### [TASK REQUIREMENTS]
Within the records, which lines hold the string "Enable"? Report each one by copying it.

### [ENTRIES PROVIDED]
BEGIN

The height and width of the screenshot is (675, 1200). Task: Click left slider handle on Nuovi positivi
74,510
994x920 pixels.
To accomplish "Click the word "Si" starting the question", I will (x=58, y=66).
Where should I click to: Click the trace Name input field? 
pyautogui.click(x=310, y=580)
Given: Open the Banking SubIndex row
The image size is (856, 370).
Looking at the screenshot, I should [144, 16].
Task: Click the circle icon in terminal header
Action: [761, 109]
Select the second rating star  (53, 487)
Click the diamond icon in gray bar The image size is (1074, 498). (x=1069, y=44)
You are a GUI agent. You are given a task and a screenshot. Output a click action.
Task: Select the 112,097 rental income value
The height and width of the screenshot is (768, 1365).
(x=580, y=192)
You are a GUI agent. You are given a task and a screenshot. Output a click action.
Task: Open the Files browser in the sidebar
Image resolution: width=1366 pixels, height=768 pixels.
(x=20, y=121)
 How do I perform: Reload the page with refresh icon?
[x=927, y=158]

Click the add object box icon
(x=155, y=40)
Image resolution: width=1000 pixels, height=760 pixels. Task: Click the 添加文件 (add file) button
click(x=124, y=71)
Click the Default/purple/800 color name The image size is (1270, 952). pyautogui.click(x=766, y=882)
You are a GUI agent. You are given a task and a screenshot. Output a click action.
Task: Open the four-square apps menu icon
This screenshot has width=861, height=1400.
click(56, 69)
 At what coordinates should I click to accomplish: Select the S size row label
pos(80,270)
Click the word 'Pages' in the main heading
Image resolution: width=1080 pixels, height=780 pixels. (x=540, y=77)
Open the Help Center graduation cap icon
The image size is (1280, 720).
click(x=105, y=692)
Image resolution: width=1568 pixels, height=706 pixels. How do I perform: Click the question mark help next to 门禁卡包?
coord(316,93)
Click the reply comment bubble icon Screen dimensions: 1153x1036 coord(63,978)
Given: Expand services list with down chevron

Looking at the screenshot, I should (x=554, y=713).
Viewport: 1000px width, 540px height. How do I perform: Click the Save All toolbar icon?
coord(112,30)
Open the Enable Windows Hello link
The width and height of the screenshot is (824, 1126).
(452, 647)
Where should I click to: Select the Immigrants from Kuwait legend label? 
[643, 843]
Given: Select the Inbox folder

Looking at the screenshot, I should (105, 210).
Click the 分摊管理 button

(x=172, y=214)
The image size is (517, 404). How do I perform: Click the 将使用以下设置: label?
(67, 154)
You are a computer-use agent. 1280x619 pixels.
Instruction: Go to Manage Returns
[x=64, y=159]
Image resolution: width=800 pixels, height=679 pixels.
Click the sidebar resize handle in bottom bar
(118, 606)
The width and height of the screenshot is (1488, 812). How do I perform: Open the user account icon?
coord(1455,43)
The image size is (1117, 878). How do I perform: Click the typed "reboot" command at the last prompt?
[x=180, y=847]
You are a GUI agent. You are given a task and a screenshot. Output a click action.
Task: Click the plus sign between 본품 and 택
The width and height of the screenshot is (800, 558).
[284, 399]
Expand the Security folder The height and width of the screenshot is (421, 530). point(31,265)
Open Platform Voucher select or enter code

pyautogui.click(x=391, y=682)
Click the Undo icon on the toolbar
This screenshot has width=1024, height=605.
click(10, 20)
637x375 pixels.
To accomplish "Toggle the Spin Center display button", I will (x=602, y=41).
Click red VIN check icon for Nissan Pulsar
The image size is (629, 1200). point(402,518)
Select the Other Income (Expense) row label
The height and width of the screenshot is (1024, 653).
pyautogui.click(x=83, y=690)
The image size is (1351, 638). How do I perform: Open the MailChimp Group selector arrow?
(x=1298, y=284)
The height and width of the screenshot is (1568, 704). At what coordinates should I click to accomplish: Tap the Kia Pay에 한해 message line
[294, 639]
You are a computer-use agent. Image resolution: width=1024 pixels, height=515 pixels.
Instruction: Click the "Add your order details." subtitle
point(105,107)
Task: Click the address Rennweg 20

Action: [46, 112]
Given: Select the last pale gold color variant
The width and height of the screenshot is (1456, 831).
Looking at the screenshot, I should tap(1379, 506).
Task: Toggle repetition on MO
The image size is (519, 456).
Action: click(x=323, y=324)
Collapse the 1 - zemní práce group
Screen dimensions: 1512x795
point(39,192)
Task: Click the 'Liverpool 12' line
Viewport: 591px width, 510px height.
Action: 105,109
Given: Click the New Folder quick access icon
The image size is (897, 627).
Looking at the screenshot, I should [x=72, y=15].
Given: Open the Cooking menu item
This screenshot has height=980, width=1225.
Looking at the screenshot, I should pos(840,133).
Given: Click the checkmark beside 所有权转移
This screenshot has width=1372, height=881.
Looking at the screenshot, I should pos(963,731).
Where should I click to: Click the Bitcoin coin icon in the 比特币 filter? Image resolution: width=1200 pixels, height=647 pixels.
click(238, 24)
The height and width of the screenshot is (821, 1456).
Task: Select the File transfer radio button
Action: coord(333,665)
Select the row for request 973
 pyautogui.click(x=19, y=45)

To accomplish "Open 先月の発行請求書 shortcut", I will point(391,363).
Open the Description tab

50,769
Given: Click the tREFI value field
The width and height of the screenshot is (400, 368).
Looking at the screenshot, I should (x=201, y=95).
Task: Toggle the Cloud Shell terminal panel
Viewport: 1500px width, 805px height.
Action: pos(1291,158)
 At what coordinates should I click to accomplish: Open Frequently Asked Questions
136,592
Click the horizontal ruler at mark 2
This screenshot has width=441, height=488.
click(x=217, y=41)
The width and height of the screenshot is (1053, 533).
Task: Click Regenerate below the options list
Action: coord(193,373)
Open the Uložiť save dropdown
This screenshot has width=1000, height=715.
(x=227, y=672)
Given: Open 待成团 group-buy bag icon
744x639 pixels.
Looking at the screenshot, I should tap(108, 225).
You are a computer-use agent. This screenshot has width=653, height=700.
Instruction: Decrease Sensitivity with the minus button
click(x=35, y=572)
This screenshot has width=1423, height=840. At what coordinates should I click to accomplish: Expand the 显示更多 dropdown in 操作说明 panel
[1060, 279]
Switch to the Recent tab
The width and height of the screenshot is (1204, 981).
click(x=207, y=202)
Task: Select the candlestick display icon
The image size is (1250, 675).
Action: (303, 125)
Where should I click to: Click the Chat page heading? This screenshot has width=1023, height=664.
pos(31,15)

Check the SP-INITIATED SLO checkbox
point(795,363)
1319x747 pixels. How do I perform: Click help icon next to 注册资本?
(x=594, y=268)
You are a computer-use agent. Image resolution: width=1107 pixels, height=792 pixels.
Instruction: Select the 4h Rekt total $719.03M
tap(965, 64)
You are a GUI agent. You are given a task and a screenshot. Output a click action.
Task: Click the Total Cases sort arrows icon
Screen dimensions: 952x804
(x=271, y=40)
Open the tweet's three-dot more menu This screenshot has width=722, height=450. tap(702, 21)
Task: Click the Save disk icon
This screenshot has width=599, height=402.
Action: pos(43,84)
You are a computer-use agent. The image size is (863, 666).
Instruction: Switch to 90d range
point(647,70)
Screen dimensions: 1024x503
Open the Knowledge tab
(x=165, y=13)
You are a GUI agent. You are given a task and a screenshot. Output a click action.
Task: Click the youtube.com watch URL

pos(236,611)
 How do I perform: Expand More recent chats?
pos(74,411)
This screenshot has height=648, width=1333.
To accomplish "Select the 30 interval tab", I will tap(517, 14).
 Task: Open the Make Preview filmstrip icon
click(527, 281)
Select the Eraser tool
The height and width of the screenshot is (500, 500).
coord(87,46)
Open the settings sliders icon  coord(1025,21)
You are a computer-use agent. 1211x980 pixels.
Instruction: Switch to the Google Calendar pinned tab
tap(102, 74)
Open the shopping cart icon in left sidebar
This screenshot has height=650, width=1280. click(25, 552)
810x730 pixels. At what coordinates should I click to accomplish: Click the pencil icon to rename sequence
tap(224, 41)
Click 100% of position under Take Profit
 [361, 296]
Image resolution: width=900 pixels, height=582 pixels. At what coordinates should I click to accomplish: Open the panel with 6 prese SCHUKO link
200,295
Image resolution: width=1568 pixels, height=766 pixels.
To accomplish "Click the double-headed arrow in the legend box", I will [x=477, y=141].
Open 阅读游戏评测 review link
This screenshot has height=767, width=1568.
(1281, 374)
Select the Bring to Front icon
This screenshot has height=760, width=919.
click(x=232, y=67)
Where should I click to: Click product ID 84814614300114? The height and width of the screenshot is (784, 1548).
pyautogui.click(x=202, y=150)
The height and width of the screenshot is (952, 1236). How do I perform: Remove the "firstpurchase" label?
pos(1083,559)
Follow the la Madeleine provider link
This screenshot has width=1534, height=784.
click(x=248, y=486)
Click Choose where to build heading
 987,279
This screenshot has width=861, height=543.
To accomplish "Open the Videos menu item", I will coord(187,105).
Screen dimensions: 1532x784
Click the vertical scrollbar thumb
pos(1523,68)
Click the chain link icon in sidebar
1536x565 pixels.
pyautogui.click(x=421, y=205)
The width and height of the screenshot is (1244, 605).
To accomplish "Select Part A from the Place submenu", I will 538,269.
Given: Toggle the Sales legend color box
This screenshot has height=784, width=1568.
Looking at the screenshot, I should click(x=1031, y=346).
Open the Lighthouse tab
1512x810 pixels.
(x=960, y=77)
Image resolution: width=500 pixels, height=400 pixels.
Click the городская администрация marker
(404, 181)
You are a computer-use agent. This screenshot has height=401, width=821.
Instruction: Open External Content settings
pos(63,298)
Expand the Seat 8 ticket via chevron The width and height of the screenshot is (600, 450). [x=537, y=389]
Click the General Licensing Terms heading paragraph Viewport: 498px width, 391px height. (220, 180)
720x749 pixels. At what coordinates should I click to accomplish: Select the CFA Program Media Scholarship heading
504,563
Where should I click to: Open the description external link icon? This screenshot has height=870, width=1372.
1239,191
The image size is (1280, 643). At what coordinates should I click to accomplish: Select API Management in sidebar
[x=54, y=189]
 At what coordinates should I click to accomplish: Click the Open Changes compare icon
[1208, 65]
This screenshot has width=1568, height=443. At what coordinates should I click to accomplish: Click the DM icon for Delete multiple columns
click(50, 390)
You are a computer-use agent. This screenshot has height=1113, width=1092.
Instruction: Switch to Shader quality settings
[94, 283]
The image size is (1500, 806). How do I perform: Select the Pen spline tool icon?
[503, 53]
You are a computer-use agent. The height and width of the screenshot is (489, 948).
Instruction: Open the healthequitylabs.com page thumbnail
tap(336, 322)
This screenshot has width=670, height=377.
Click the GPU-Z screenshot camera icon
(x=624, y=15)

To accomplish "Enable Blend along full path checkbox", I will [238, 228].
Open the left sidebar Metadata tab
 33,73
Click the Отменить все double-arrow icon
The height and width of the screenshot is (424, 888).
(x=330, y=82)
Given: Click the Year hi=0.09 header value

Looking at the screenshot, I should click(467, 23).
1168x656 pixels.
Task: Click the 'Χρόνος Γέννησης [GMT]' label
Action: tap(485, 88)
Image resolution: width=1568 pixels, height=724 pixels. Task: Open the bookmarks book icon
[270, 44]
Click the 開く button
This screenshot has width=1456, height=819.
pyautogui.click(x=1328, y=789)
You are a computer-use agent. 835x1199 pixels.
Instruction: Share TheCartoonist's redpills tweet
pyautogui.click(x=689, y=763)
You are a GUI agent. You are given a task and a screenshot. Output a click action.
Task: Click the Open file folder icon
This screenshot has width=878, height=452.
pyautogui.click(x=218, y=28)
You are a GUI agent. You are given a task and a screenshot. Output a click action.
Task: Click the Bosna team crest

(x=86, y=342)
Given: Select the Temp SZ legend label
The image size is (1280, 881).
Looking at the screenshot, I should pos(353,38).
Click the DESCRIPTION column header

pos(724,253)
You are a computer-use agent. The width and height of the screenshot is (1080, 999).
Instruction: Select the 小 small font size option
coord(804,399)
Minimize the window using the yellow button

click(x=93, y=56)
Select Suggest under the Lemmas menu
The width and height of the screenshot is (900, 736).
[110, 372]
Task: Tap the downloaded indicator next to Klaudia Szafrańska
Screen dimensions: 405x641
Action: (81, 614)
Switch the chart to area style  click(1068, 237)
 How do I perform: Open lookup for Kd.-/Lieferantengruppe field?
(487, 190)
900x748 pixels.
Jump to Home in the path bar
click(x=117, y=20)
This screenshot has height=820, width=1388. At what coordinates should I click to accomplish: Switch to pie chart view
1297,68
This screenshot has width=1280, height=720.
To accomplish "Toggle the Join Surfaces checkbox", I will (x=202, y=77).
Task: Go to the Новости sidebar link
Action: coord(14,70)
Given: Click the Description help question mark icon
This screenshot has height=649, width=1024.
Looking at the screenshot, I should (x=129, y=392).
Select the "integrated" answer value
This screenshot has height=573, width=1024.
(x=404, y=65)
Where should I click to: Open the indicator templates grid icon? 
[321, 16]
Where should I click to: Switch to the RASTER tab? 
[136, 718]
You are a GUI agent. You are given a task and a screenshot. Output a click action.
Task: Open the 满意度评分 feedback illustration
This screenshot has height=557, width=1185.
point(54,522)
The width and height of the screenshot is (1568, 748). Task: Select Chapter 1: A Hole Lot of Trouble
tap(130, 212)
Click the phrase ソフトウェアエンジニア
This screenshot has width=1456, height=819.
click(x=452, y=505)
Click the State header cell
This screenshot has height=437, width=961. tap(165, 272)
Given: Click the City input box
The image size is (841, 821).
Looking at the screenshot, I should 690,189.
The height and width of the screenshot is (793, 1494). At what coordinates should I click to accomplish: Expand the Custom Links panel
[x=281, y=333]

END

### [THE COMPLETED TASK]
Open the Enable Windows Hello link
To accomplish "Enable Blend along full path checkbox", I will [238, 228].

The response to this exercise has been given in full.